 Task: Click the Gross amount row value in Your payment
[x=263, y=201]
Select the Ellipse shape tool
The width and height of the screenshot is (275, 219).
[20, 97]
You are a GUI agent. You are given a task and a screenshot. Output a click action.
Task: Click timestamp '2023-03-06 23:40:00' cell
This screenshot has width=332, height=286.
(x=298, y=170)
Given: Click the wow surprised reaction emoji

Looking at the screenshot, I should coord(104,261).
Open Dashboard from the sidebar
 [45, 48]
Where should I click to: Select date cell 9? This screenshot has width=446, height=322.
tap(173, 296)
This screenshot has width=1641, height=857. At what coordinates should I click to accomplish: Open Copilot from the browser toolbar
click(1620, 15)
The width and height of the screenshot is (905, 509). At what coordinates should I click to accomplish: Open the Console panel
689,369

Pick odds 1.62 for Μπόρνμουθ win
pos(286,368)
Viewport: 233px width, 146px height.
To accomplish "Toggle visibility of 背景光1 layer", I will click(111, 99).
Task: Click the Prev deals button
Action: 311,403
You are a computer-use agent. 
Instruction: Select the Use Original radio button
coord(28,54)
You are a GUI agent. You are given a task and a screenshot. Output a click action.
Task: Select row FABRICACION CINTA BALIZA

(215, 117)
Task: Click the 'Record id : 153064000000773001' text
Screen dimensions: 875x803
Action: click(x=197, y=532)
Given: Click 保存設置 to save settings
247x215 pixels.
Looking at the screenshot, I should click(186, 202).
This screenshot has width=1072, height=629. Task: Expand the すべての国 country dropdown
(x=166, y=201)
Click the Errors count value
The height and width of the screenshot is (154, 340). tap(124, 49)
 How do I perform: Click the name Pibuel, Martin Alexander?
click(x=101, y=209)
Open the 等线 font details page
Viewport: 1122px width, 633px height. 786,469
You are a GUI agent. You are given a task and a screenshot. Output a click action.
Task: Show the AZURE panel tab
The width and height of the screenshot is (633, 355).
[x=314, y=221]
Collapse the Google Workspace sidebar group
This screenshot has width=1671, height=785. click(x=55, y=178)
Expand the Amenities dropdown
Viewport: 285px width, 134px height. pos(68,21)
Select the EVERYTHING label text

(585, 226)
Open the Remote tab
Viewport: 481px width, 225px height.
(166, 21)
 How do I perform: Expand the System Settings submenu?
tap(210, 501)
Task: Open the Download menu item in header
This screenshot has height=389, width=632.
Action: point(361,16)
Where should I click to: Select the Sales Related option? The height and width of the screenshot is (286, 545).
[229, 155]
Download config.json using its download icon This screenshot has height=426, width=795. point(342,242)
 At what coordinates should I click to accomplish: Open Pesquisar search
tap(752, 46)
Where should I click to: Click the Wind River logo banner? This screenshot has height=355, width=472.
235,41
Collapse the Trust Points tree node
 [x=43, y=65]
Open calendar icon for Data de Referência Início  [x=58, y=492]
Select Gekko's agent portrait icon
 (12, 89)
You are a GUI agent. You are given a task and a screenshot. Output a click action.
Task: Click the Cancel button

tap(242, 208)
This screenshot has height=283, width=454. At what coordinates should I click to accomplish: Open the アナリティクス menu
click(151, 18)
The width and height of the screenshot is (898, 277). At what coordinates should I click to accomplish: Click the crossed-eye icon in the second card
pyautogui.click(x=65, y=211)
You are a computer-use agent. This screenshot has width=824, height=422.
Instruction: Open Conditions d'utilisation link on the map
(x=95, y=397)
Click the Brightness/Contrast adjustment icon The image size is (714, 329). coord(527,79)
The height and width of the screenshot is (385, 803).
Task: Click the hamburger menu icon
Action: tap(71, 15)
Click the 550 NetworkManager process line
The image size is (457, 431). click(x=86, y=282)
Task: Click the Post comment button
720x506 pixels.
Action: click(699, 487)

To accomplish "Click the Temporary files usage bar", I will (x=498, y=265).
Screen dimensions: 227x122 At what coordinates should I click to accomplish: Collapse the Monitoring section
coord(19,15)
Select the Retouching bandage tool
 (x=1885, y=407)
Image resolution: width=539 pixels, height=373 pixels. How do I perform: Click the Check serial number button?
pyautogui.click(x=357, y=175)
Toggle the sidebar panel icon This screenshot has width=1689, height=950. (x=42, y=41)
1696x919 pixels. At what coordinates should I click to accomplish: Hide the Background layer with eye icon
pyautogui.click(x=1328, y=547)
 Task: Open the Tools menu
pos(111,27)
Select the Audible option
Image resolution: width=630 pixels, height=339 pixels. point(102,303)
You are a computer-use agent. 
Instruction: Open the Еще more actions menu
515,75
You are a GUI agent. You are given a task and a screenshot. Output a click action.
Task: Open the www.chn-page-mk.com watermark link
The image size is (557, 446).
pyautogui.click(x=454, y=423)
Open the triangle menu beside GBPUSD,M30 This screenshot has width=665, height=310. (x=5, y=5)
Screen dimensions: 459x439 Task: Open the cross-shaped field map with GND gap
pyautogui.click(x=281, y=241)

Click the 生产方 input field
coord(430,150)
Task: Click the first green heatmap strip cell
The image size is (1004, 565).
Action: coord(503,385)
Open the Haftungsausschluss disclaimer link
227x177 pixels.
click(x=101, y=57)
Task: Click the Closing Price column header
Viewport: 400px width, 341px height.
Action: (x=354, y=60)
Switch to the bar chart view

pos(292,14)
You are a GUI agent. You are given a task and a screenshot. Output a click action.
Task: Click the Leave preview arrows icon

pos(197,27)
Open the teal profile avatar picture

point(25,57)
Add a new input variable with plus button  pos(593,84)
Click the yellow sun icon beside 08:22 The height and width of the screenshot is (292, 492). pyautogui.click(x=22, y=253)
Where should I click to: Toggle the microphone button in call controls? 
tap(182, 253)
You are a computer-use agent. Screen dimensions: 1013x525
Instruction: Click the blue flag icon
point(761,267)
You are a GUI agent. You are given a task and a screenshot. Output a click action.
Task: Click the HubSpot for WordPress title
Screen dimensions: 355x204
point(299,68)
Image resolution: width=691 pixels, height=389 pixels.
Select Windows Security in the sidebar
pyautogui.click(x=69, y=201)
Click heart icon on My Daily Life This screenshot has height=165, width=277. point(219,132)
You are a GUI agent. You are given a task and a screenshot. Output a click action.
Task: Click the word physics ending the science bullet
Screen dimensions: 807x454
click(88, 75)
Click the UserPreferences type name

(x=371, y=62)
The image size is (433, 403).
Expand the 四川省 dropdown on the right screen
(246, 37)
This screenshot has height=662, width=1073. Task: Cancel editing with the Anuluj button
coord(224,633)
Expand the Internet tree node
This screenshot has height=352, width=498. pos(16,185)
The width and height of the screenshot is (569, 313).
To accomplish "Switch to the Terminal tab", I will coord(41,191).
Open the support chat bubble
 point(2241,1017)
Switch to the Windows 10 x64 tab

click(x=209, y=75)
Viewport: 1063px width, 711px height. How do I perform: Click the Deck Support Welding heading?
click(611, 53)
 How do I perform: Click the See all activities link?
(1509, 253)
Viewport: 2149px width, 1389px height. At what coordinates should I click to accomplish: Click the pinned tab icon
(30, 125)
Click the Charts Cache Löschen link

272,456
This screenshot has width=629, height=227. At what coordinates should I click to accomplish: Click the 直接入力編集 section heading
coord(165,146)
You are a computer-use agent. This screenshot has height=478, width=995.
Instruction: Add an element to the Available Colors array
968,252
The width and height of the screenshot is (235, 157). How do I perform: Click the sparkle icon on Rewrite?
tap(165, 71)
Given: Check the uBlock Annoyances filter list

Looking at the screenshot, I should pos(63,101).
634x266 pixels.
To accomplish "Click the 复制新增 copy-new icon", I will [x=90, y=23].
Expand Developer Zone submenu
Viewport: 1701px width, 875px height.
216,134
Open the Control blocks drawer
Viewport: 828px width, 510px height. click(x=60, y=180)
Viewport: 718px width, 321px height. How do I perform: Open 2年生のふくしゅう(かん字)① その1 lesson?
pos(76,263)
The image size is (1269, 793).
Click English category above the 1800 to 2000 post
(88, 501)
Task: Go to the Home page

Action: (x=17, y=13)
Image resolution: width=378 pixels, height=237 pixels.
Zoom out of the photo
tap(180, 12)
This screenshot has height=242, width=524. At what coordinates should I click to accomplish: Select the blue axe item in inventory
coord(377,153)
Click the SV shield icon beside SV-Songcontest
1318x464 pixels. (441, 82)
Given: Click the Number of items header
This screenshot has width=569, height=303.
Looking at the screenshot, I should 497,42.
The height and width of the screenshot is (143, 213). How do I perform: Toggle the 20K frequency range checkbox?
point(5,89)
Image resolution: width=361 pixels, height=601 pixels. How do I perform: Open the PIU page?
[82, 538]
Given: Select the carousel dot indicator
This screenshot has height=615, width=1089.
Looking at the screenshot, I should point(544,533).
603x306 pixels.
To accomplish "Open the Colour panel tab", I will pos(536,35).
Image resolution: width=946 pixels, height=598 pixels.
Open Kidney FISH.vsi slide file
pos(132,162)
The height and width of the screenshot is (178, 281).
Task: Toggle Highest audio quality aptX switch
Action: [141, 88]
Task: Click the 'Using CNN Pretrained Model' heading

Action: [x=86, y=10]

# [What needs to be done]
Start at the beginning of the records and stop after the line that contains "click(1620, 15)", then output those lines as a numbered list, leaving out any blank lines.

# [The result]
1.  Task: Click the Gross amount row value in Your payment
2. [x=263, y=201]
3. Select the Ellipse shape tool
4. The width and height of the screenshot is (275, 219).
5. [20, 97]
6. You are a GUI agent. You are given a task and a screenshot. Output a click action.
7. Task: Click timestamp '2023-03-06 23:40:00' cell
8. This screenshot has width=332, height=286.
9. (x=298, y=170)
10. Given: Click the wow surprised reaction emoji
11. Looking at the screenshot, I should coord(104,261).
12. Open Dashboard from the sidebar
13.  [45, 48]
14. Where should I click to: Select date cell 9? This screenshot has width=446, height=322.
15. tap(173, 296)
16. This screenshot has width=1641, height=857. At what coordinates should I click to accomplish: Open Copilot from the browser toolbar
17. click(1620, 15)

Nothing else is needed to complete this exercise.